-- Materials provided follows --

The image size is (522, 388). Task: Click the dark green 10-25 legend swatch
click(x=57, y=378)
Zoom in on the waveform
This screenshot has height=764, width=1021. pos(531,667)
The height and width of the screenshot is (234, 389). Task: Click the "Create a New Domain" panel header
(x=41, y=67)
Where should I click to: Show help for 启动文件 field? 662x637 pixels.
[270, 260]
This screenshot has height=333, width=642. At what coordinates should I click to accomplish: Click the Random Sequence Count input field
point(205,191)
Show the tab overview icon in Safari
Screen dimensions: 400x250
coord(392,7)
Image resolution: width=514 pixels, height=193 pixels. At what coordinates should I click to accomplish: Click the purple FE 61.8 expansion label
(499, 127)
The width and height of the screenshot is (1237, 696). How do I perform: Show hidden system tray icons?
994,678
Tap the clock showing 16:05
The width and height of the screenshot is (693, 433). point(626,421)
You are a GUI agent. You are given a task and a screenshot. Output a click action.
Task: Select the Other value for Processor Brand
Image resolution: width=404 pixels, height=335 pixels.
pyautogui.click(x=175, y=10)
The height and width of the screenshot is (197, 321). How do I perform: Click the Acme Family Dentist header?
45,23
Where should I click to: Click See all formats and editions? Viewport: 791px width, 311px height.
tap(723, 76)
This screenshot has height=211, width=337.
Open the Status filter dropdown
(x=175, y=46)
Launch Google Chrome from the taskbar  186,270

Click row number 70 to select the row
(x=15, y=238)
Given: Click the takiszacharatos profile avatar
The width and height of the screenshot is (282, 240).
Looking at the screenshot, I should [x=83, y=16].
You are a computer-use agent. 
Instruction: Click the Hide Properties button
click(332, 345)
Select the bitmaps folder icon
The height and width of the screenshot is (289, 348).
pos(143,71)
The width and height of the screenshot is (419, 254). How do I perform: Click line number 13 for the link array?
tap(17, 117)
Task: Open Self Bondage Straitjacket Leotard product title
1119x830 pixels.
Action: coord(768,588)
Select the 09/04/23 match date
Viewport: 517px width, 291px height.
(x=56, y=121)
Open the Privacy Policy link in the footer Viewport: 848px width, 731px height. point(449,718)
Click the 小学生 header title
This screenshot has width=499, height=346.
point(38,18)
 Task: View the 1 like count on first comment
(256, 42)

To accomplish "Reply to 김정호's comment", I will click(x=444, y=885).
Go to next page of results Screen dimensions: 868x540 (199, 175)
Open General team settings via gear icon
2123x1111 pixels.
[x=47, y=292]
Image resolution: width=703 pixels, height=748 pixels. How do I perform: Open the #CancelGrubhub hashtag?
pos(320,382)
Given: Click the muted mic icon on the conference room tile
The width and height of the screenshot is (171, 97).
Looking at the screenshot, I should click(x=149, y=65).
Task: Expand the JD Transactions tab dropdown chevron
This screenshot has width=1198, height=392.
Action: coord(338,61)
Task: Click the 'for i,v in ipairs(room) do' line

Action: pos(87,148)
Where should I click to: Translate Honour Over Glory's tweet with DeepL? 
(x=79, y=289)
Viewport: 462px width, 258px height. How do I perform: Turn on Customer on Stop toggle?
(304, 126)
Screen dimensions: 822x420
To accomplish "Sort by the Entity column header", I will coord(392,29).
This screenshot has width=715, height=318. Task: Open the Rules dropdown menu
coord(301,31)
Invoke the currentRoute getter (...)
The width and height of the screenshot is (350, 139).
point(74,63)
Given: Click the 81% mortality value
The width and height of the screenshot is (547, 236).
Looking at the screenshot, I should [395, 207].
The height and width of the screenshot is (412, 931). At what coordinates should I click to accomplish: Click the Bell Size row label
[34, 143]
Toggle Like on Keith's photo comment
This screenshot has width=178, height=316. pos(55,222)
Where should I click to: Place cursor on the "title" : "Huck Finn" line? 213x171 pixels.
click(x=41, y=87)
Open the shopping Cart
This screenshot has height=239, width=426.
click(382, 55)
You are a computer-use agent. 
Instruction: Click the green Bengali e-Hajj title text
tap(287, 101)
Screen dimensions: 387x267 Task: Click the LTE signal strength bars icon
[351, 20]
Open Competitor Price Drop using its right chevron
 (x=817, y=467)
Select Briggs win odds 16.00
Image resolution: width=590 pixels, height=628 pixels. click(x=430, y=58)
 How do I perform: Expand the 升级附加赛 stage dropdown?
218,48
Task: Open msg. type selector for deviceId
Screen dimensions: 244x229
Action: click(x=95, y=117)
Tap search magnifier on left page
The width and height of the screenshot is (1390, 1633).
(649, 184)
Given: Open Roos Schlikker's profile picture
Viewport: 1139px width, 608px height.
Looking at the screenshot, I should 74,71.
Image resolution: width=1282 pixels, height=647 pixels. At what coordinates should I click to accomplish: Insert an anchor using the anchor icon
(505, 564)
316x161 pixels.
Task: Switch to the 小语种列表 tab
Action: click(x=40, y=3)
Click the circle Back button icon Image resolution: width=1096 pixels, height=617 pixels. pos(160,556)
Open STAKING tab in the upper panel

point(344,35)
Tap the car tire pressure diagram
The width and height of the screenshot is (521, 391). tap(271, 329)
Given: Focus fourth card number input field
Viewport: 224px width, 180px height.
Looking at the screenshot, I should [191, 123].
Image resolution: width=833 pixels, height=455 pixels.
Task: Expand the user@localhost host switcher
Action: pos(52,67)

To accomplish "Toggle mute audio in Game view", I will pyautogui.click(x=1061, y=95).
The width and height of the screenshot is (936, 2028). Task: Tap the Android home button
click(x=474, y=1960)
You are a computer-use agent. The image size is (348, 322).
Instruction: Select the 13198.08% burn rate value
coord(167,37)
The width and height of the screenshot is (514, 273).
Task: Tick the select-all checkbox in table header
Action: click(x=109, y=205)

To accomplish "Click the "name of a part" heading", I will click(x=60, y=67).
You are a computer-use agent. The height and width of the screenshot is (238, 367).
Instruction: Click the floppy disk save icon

-- Materials provided concluded --

Restate the material exactly, from its opening line to its closing one.

Output of the exercise:
The image size is (522, 388). Task: Click the dark green 10-25 legend swatch
click(x=57, y=378)
Zoom in on the waveform
This screenshot has height=764, width=1021. pos(531,667)
The height and width of the screenshot is (234, 389). Task: Click the "Create a New Domain" panel header
(x=41, y=67)
Where should I click to: Show help for 启动文件 field? 662x637 pixels.
[270, 260]
This screenshot has height=333, width=642. At what coordinates should I click to accomplish: Click the Random Sequence Count input field
point(205,191)
Show the tab overview icon in Safari
Screen dimensions: 400x250
coord(392,7)
Image resolution: width=514 pixels, height=193 pixels. At what coordinates should I click to accomplish: Click the purple FE 61.8 expansion label
(499, 127)
The width and height of the screenshot is (1237, 696). How do I perform: Show hidden system tray icons?
994,678
Tap the clock showing 16:05
The width and height of the screenshot is (693, 433). point(626,421)
You are a GUI agent. You are given a task and a screenshot. Output a click action.
Task: Select the Other value for Processor Brand
Image resolution: width=404 pixels, height=335 pixels.
pyautogui.click(x=175, y=10)
The height and width of the screenshot is (197, 321). How do I perform: Click the Acme Family Dentist header?
45,23
Where should I click to: Click See all formats and editions? Viewport: 791px width, 311px height.
tap(723, 76)
This screenshot has height=211, width=337.
Open the Status filter dropdown
(x=175, y=46)
Launch Google Chrome from the taskbar  186,270

Click row number 70 to select the row
(x=15, y=238)
Given: Click the takiszacharatos profile avatar
The width and height of the screenshot is (282, 240).
Looking at the screenshot, I should [x=83, y=16].
You are a computer-use agent. 
Instruction: Click the Hide Properties button
click(332, 345)
Select the bitmaps folder icon
The height and width of the screenshot is (289, 348).
pos(143,71)
The width and height of the screenshot is (419, 254). How do I perform: Click line number 13 for the link array?
tap(17, 117)
Task: Open Self Bondage Straitjacket Leotard product title
1119x830 pixels.
Action: coord(768,588)
Select the 09/04/23 match date
Viewport: 517px width, 291px height.
(x=56, y=121)
Open the Privacy Policy link in the footer Viewport: 848px width, 731px height. point(449,718)
Click the 小学生 header title
This screenshot has width=499, height=346.
point(38,18)
 Task: View the 1 like count on first comment
(256, 42)

To accomplish "Reply to 김정호's comment", I will click(x=444, y=885).
Go to next page of results Screen dimensions: 868x540 (199, 175)
Open General team settings via gear icon
2123x1111 pixels.
[x=47, y=292]
Image resolution: width=703 pixels, height=748 pixels. How do I perform: Open the #CancelGrubhub hashtag?
pos(320,382)
Given: Click the muted mic icon on the conference room tile
The width and height of the screenshot is (171, 97).
Looking at the screenshot, I should click(x=149, y=65).
Task: Expand the JD Transactions tab dropdown chevron
This screenshot has width=1198, height=392.
Action: coord(338,61)
Task: Click the 'for i,v in ipairs(room) do' line

Action: pos(87,148)
Where should I click to: Translate Honour Over Glory's tweet with DeepL? 
(x=79, y=289)
Viewport: 462px width, 258px height. How do I perform: Turn on Customer on Stop toggle?
(304, 126)
Screen dimensions: 822x420
To accomplish "Sort by the Entity column header", I will coord(392,29).
This screenshot has width=715, height=318. Task: Open the Rules dropdown menu
coord(301,31)
Invoke the currentRoute getter (...)
The width and height of the screenshot is (350, 139).
point(74,63)
Given: Click the 81% mortality value
The width and height of the screenshot is (547, 236).
Looking at the screenshot, I should [395, 207].
The height and width of the screenshot is (412, 931). At what coordinates should I click to accomplish: Click the Bell Size row label
[34, 143]
Toggle Like on Keith's photo comment
This screenshot has width=178, height=316. pos(55,222)
Where should I click to: Place cursor on the "title" : "Huck Finn" line? 213x171 pixels.
click(x=41, y=87)
Open the shopping Cart
This screenshot has height=239, width=426.
click(382, 55)
You are a computer-use agent. 
Instruction: Click the green Bengali e-Hajj title text
tap(287, 101)
Screen dimensions: 387x267 Task: Click the LTE signal strength bars icon
[351, 20]
Open Competitor Price Drop using its right chevron
 (x=817, y=467)
Select Briggs win odds 16.00
Image resolution: width=590 pixels, height=628 pixels. click(x=430, y=58)
 How do I perform: Expand the 升级附加赛 stage dropdown?
218,48
Task: Open msg. type selector for deviceId
Screen dimensions: 244x229
Action: click(x=95, y=117)
Tap search magnifier on left page
The width and height of the screenshot is (1390, 1633).
(649, 184)
Given: Open Roos Schlikker's profile picture
Viewport: 1139px width, 608px height.
Looking at the screenshot, I should 74,71.
Image resolution: width=1282 pixels, height=647 pixels. At what coordinates should I click to accomplish: Insert an anchor using the anchor icon
(505, 564)
316x161 pixels.
Task: Switch to the 小语种列表 tab
Action: click(x=40, y=3)
Click the circle Back button icon Image resolution: width=1096 pixels, height=617 pixels. pos(160,556)
Open STAKING tab in the upper panel

point(344,35)
Tap the car tire pressure diagram
The width and height of the screenshot is (521, 391). tap(271, 329)
Given: Focus fourth card number input field
Viewport: 224px width, 180px height.
Looking at the screenshot, I should [191, 123].
Image resolution: width=833 pixels, height=455 pixels.
Task: Expand the user@localhost host switcher
Action: pos(52,67)

To accomplish "Toggle mute audio in Game view", I will pyautogui.click(x=1061, y=95).
The width and height of the screenshot is (936, 2028). Task: Tap the Android home button
click(x=474, y=1960)
You are a computer-use agent. The image size is (348, 322).
Instruction: Select the 13198.08% burn rate value
coord(167,37)
The width and height of the screenshot is (514, 273).
Task: Tick the select-all checkbox in table header
Action: click(x=109, y=205)

To accomplish "Click the "name of a part" heading", I will click(x=60, y=67).
You are a computer-use agent. The height and width of the screenshot is (238, 367).
Instruction: Click the floppy disk save icon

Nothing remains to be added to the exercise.